24C.5.   De verenigbaarheid van staatssteun getoetst aan artikel 61, lid 2, en artikel 61, lid 3, van de EER-overeenkomst

(1)

Staatssteun aan openbare omroepen moet door de Autoriteit worden onderzocht om na te gaan of deze met de werking van de EER-overeenkomst verenigbaar is. De afwijkingen van artikel 61, lid 2, en artikel 61, lid 3, van de EER-overeenkomst kunnen worden toegepast.

(2)

- - - - - - -

Opdrachten =>
• 1. Noem alle nummers die in de tekst over staatssteun als kop- of alineanummering voorkomen.
• 2. Vat de tekst over staatssteun samen in één zin.
• 3. Druk uit de tekst over staatssteun alles af, van "Staatssteun aan openbare" tot en met "kunnen worden toegepast.".
Het materiaal is niet nodig.

Gegevensblok =>
- - - - - - -

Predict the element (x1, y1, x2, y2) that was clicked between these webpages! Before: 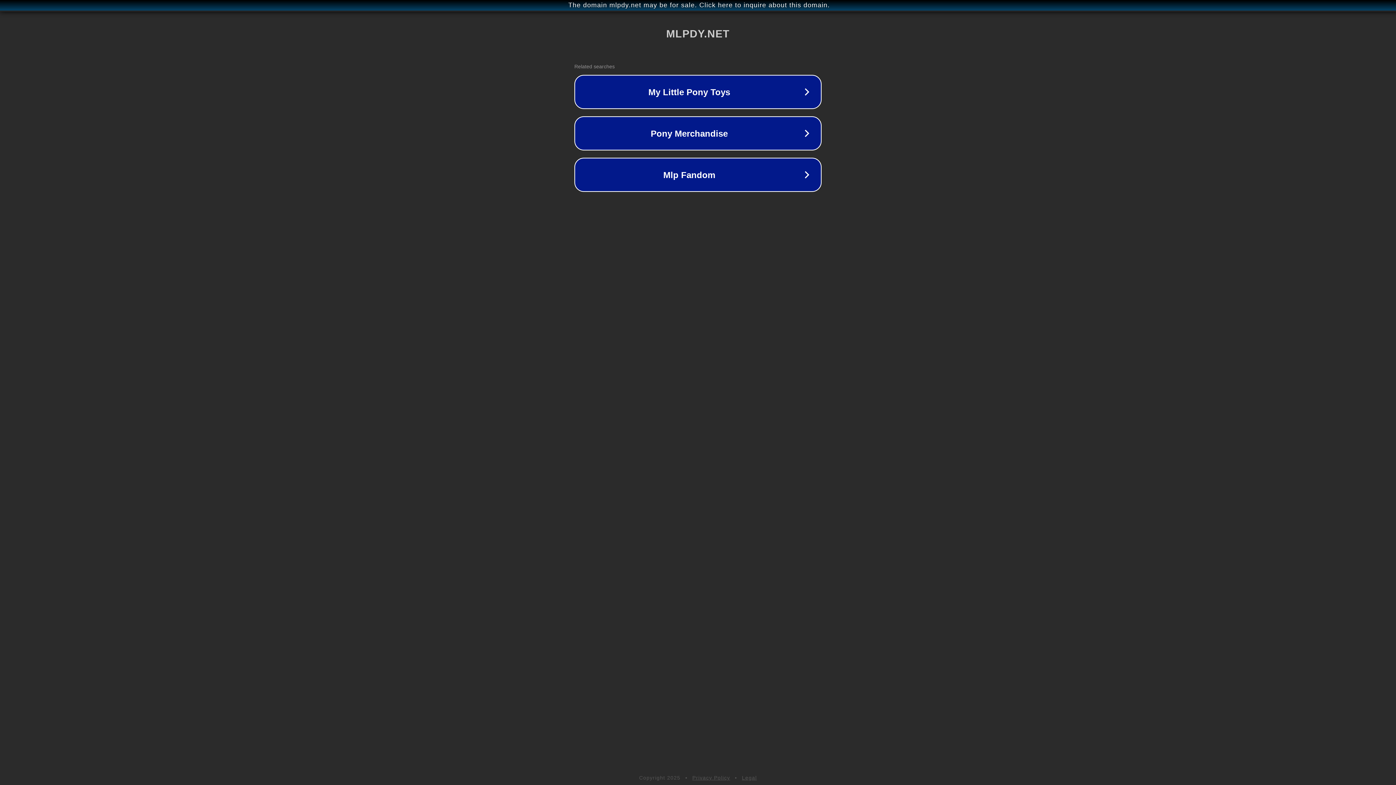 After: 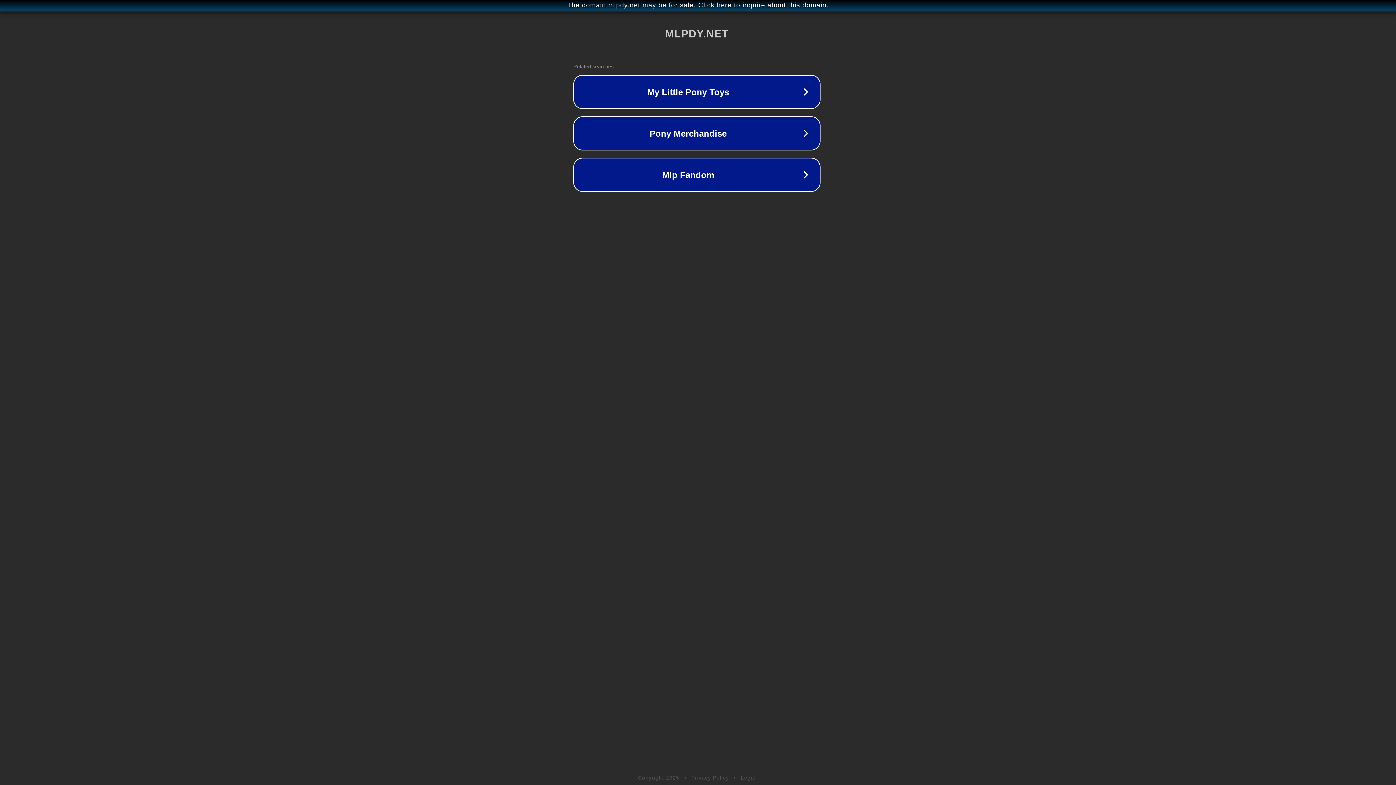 Action: bbox: (1, 1, 1397, 9) label: The domain mlpdy.net may be for sale. Click here to inquire about this domain.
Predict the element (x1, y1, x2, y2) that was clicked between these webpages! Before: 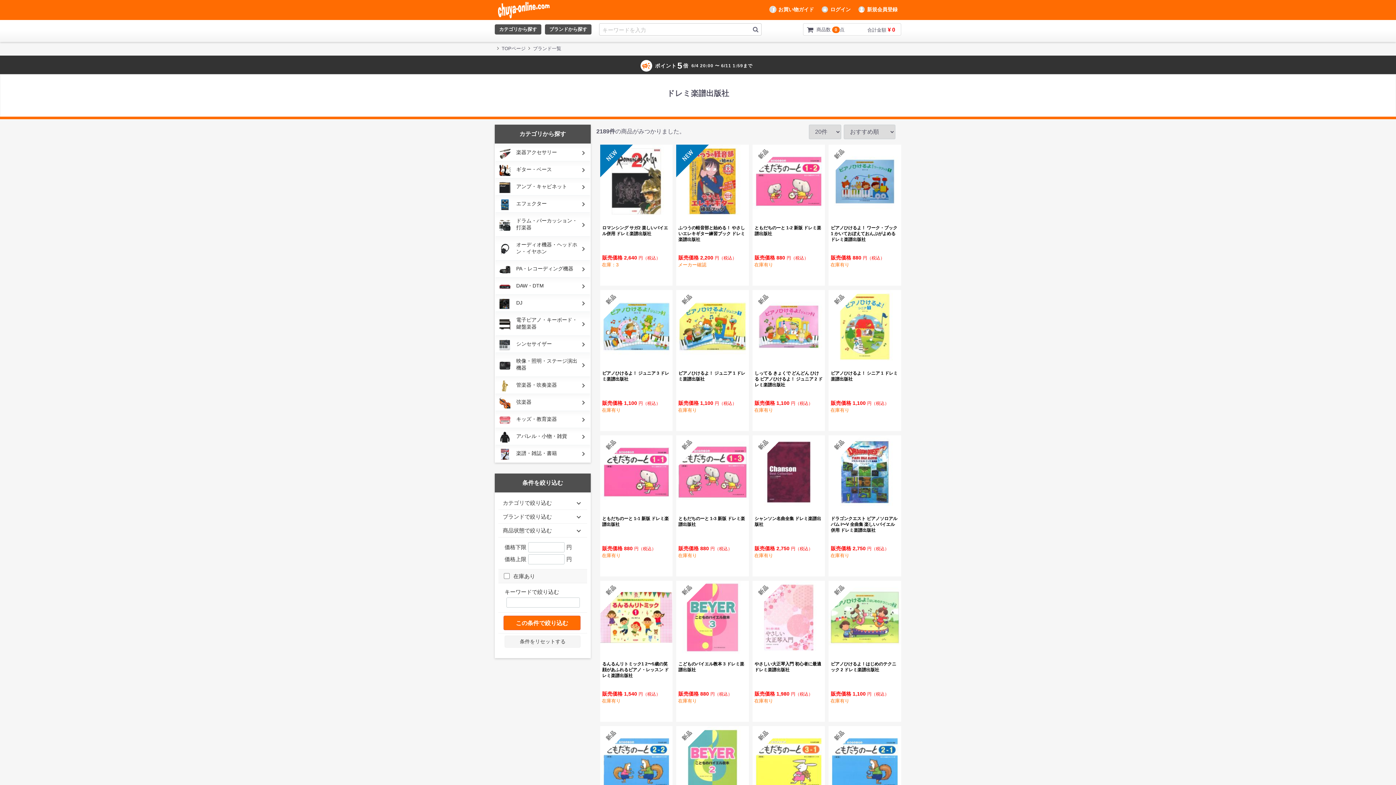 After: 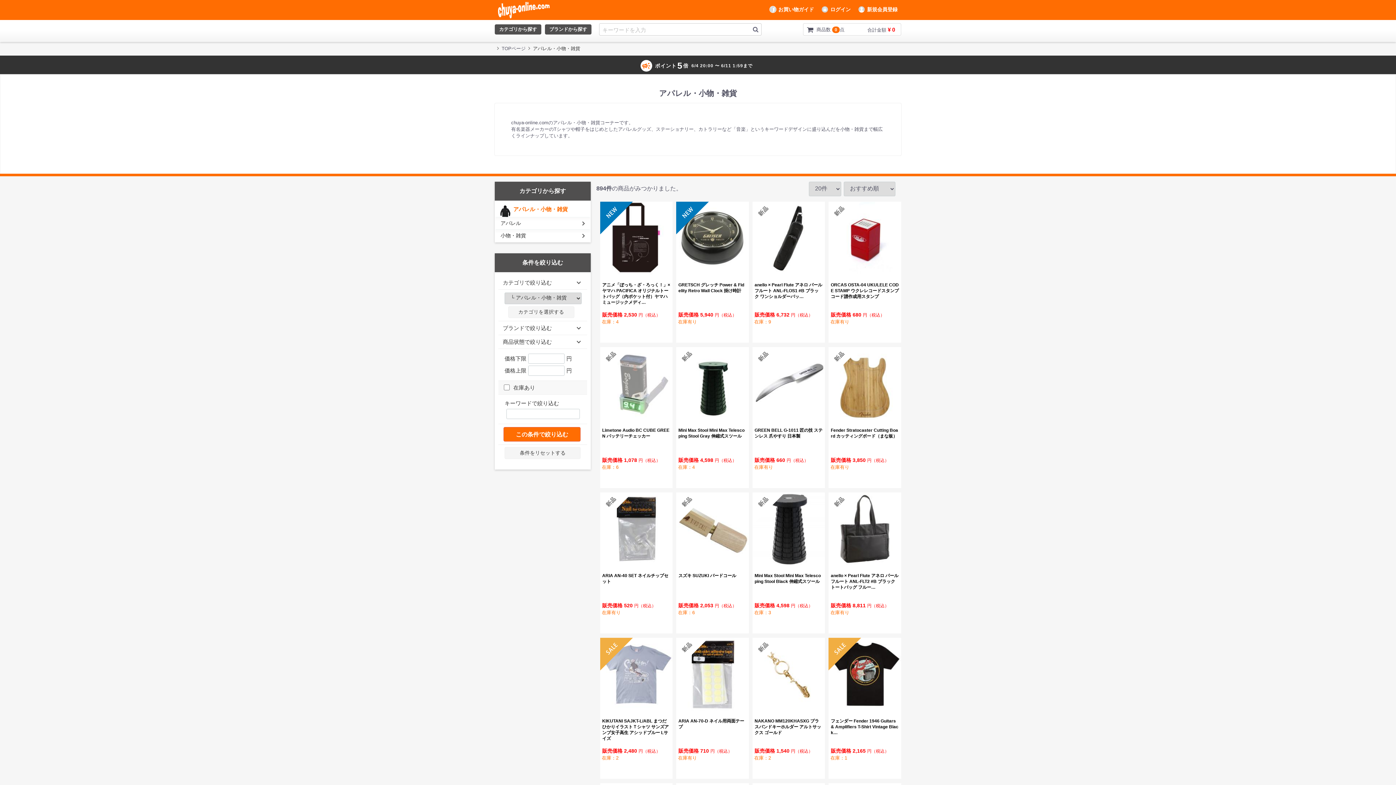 Action: label: アパレル・小物・雑貨 bbox: (496, 429, 589, 444)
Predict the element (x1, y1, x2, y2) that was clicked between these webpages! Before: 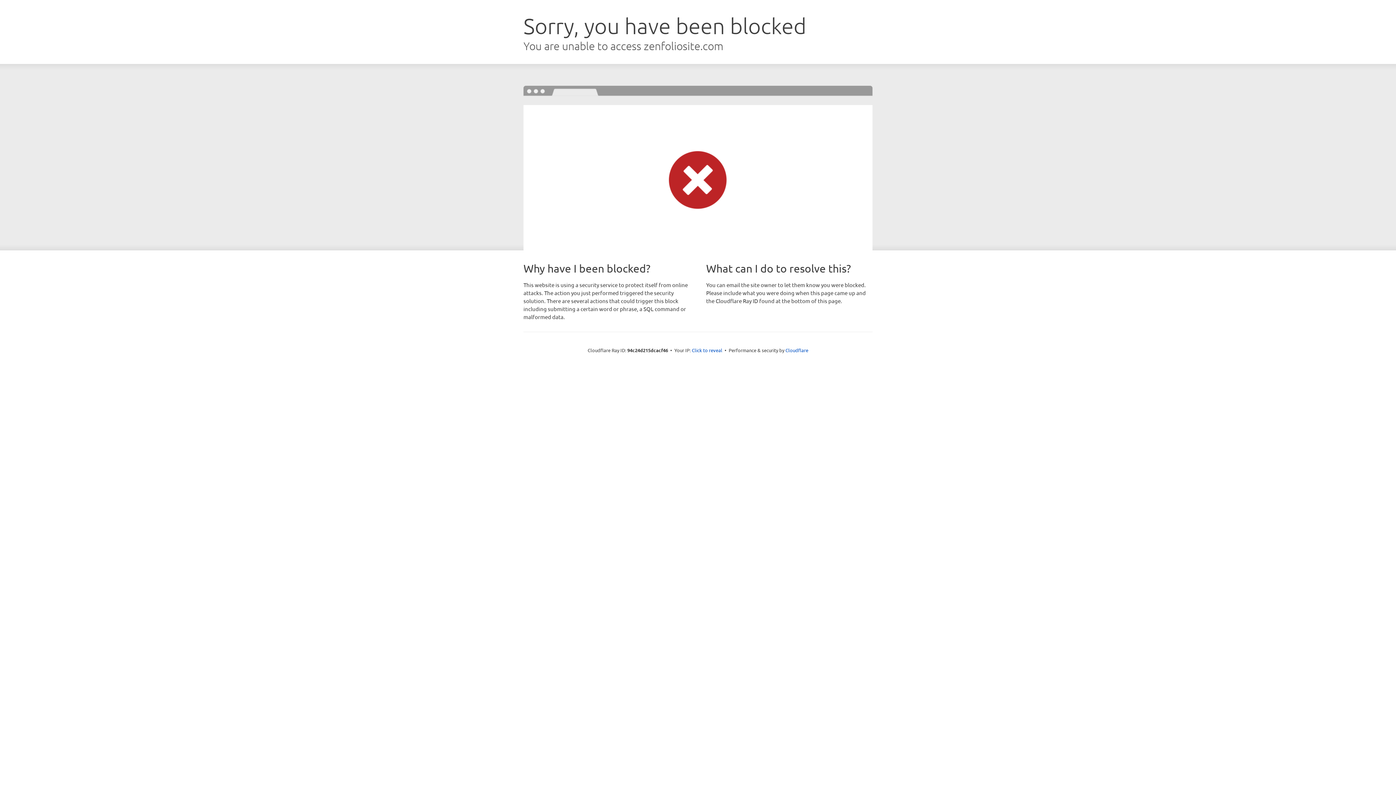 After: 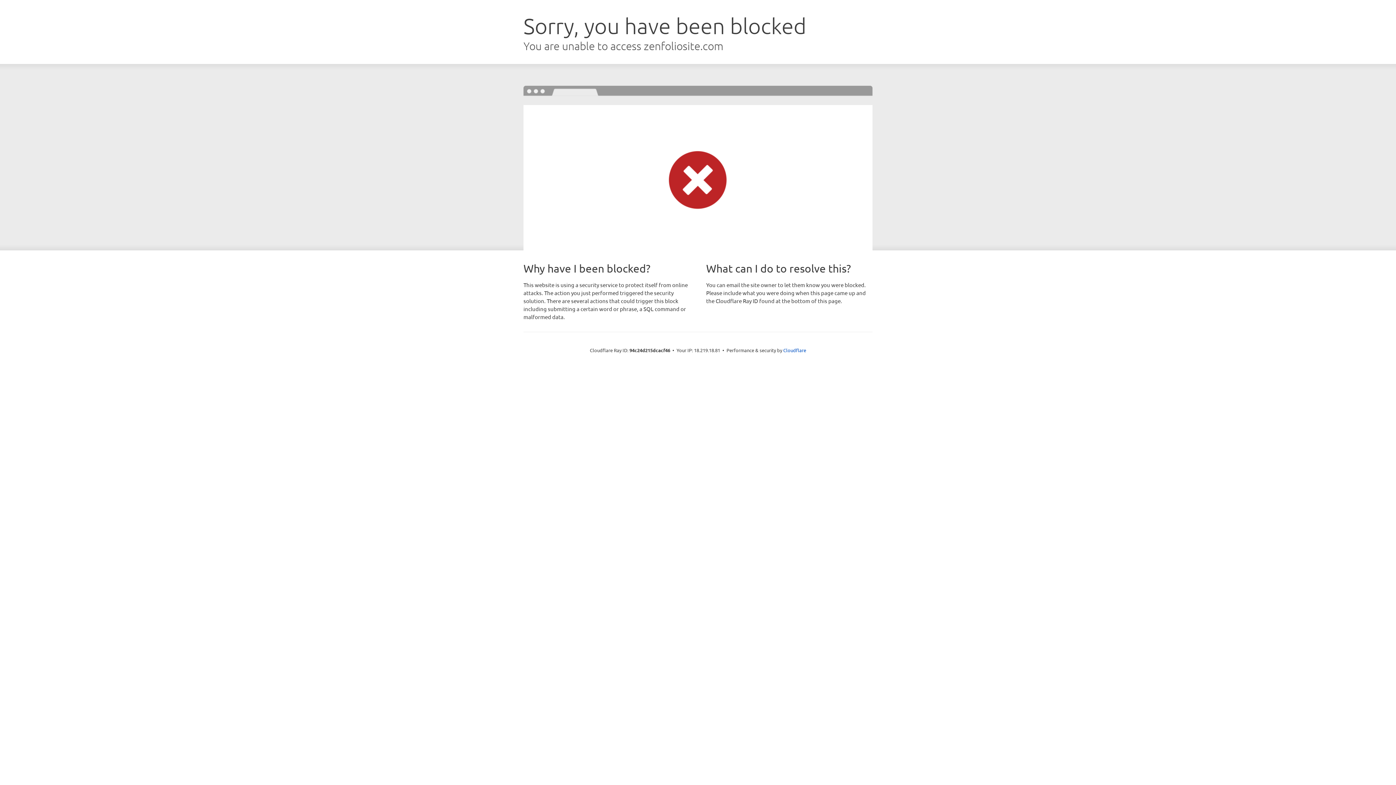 Action: label: Click to reveal bbox: (692, 346, 722, 353)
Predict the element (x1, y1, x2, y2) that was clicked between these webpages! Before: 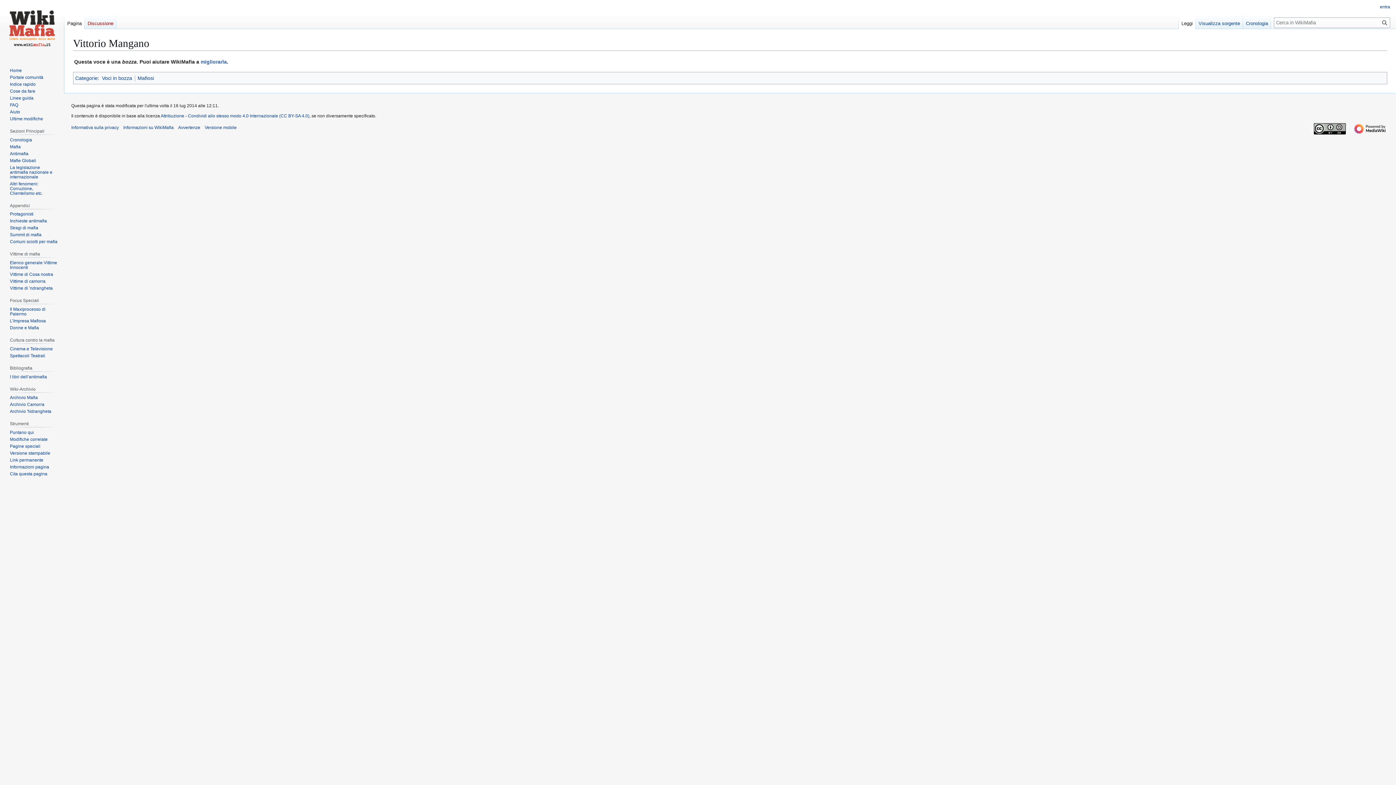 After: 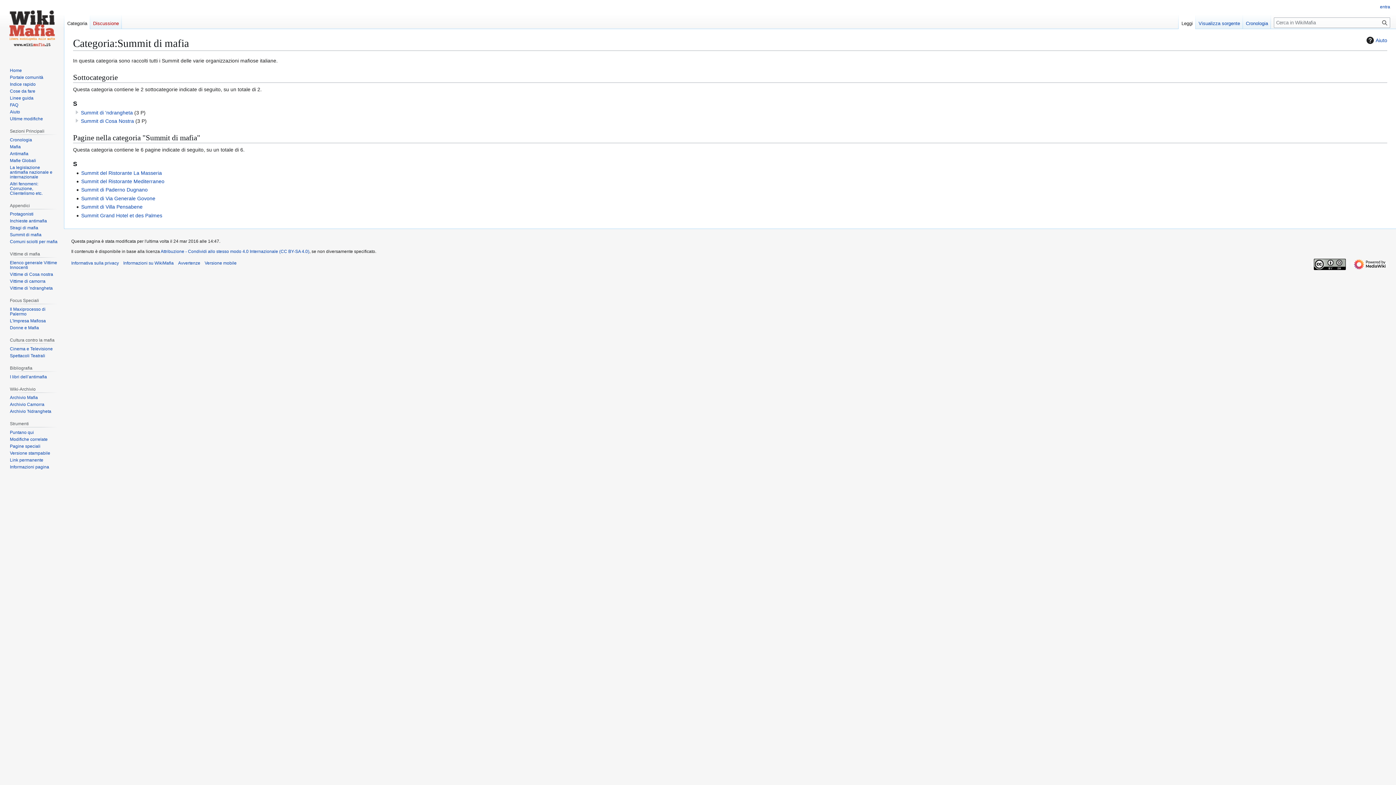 Action: label: Summit di mafia bbox: (9, 232, 41, 237)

- - - - - - -

Antwoorden =>
• 1. 24C.5, (1), (2)

• 2. De Autoriteit moet staatssteun aan openbare omroepen onderzoeken op verenigbaarheid met de werking van de EER-overeenkomst, waarbij de afwijkingen van artikel 61, lid 2, en artikel 61, lid 3, kunnen worden toegepast.

• 3.
Staatssteun aan openbare omroepen moet door de Autoriteit worden onderzocht om na te gaan of deze met de werking van de EER-overeenkomst verenigbaar is. De afwijkingen van artikel 61, lid 2, en artikel 61, lid 3, van de EER-overeenkomst kunnen worden toegepast.